Nakamura H, Ishikawa M
Hokkaido Igaku Zasshi. 1975 Sep;50(5):476-84.
Animal experiments using mice were conducted to determine the difference of cholesterol metabolism, if any, between a group of mice administered with dl-alpha-tocopheryl linolate (EL) and another group administered with a mixture of dl-alpha-tocopheryl acetate (E), and ethyllinolate (L) (E+L) that were combined in such a way as to have the same composition as EL. The following results were obtained. 1. While no difference in cholesterol biosynthesis was seen in, in vitro liver homogenate to which agent were added, in liver from animals orally administered with agents in vivo, a decrease in biosynthesis of liver cholesterol in the EL group compared against the E+L group was seen, where-as opposite results were obtained when the agents were injected. 2. Absorption of cholesterol was studied. Cholesterol-4-14C was intubated into the stomach of mice fed with the agents. From the cholesterol radioactivity appearing in blood, it was seen that the inhibition of cholesterol absorption in the small intestine was higher in the EL group than in the E+L group. At the same time the excretion of the sterol-14C coming from the intubated cholesterol-14C into the feces was considerably higher in the EL group as compared with the E+L group. However, when a mixture of the agents and cholesterol-4-14C was intubated into the stomach of normally fed mice, no differences in absorption was seen and results opposite to the above were seen in the excretion of sterol-14C into the feces. 3. Following cholesterol-4-14C injection, when the mice were fed on agent added feed, the EL group showed an increased excretion of sterol-14C and sterol into feces as compared with the E+L group. 4. Regarding the disappearance of injected cholesterol-4-14C from the tissue, no difference was seen between the EL group and the E+L group, when the agents were injected or fed. 5. With regard to in vivo biosynthesis of fatty acid in the group administered orally with the agents, liver fatty acid biosynthesis showed to decrease in the EL group compared with the E+L group, while opposite results were seen in the injected groups. Based on the above, when viewed from cholesterol metabolism, oral administration of agents in the EL group showed a superior effect as a cholesterol-lowering agents compared against the E+L group and the writer is of the opinion that this may well be used for clinical purposes.

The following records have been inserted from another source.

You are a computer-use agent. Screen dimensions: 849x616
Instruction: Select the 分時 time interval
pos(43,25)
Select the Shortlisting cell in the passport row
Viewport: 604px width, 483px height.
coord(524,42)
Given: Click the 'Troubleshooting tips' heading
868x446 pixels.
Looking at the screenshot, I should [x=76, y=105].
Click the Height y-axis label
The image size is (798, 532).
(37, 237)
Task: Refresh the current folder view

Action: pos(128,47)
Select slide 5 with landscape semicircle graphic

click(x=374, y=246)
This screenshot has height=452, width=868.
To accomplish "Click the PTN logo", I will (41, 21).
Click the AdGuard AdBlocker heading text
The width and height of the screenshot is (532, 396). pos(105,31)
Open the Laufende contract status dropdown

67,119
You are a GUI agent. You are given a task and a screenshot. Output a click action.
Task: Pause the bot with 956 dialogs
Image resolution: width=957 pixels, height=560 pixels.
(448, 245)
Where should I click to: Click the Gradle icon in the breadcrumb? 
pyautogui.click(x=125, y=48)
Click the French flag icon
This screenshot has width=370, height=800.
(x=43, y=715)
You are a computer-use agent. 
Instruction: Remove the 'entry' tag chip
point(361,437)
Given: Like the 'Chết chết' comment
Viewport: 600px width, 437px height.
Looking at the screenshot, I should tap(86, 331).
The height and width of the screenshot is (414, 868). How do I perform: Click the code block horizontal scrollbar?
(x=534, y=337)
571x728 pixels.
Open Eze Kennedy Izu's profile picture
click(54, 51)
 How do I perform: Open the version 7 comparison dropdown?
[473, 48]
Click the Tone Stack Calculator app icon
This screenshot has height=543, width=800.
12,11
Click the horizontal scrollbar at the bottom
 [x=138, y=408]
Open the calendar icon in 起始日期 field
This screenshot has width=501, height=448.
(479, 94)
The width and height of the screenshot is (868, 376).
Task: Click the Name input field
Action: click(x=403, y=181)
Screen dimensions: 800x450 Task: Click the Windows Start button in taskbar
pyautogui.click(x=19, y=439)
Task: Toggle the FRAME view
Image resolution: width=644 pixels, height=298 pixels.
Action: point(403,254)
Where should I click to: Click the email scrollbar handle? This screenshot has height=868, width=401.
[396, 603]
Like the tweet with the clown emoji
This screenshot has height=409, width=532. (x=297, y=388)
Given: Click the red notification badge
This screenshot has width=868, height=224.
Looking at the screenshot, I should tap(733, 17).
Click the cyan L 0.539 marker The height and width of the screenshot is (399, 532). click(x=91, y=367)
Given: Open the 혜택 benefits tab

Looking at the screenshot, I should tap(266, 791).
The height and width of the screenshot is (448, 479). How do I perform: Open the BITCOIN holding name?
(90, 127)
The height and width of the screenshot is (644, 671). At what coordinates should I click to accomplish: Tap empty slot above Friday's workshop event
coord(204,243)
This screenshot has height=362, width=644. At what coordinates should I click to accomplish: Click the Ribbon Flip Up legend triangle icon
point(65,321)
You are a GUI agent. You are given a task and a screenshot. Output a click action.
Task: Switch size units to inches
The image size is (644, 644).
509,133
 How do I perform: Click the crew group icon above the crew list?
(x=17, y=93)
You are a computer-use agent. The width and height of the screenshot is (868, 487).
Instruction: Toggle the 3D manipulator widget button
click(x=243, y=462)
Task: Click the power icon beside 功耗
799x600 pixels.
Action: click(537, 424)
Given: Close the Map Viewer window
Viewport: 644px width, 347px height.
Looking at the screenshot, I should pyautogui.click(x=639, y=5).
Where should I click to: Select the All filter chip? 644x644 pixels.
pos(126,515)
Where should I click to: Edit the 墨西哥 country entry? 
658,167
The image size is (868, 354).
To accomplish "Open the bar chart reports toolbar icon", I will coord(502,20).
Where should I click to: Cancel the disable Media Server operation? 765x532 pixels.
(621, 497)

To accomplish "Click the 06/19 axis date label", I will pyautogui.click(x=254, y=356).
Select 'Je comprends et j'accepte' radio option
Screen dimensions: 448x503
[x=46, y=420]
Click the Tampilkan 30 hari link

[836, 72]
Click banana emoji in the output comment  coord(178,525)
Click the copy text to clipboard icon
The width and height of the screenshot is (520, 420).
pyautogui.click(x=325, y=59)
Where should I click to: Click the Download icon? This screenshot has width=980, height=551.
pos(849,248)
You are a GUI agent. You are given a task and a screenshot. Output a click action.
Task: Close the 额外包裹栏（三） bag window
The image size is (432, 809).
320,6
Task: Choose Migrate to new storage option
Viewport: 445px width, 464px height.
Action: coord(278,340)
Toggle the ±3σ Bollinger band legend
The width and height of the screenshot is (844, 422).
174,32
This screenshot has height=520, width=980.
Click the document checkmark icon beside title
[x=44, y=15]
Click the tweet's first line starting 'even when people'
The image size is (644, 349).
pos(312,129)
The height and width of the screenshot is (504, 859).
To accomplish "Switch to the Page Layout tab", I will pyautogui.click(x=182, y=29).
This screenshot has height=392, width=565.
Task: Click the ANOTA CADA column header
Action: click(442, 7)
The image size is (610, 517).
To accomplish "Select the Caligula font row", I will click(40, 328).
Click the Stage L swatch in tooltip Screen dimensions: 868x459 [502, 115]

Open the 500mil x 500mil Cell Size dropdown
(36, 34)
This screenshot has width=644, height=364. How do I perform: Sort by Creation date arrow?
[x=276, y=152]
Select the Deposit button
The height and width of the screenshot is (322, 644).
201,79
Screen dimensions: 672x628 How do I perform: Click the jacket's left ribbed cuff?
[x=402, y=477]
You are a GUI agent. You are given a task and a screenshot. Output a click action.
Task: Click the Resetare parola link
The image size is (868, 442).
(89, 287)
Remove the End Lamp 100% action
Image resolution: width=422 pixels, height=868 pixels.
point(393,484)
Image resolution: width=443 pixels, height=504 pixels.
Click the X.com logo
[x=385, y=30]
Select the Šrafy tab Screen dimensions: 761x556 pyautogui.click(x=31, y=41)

进行了以小鼠为对象的动物实验,以确定给予dl-α-生育酚亚油酸酯(EL)的小鼠组与给予dl-α-生育酚醋酸酯(E)和亚油酸乙酯(L)的混合物(E+L,其组合方式使得成分与EL相同)的另一组小鼠之间胆固醇代谢的差异(若有)。获得了以下结果。1. 虽然在添加试剂的体外肝脏匀浆中未观察到胆固醇生物合成的差异,但在体内经口给予试剂的动物肝脏中,与E+L组相比,EL组肝脏胆固醇生物合成减少,而当注射试剂时则获得相反结果。2. 研究了胆固醇的吸收。将胆固醇-4-¹⁴C插管到喂食试剂的小鼠胃中。从血液中出现的胆固醇放射性可知,EL组小肠中胆固醇吸收的抑制作用高于E+L组。同时,与E+L组相比,EL组中来自插管的胆固醇-¹⁴C的甾醇-¹⁴C向粪便中的排泄显著更高。然而,当将试剂与胆固醇-4-¹⁴C的混合物插管到正常喂食小鼠的胃中时,未观察到吸收差异,且在甾醇-¹⁴C向粪便中的排泄方面出现了与上述相反的结果。3. 在注射胆固醇-4-¹⁴C后,当给小鼠喂食添加了试剂的饲料时,与E+L组相比,EL组中甾醇-¹⁴C和甾醇向粪便中的排泄增加。4. 关于注射的胆固醇-4-¹⁴C从组织中的消失情况,当注射或喂食试剂时,EL组和E+L组之间未观察到差异。5. 关于经口给予试剂的组中脂肪酸的体内生物合成,与E+L组相比,EL组肝脏脂肪酸生物合成减少,而在注射组中观察到相反结果。基于上述情况,从胆固醇代谢的角度来看,EL组经口给予试剂作为降胆固醇剂显示出比E+L组更好的效果,作者认为这很可能可用于临床目的。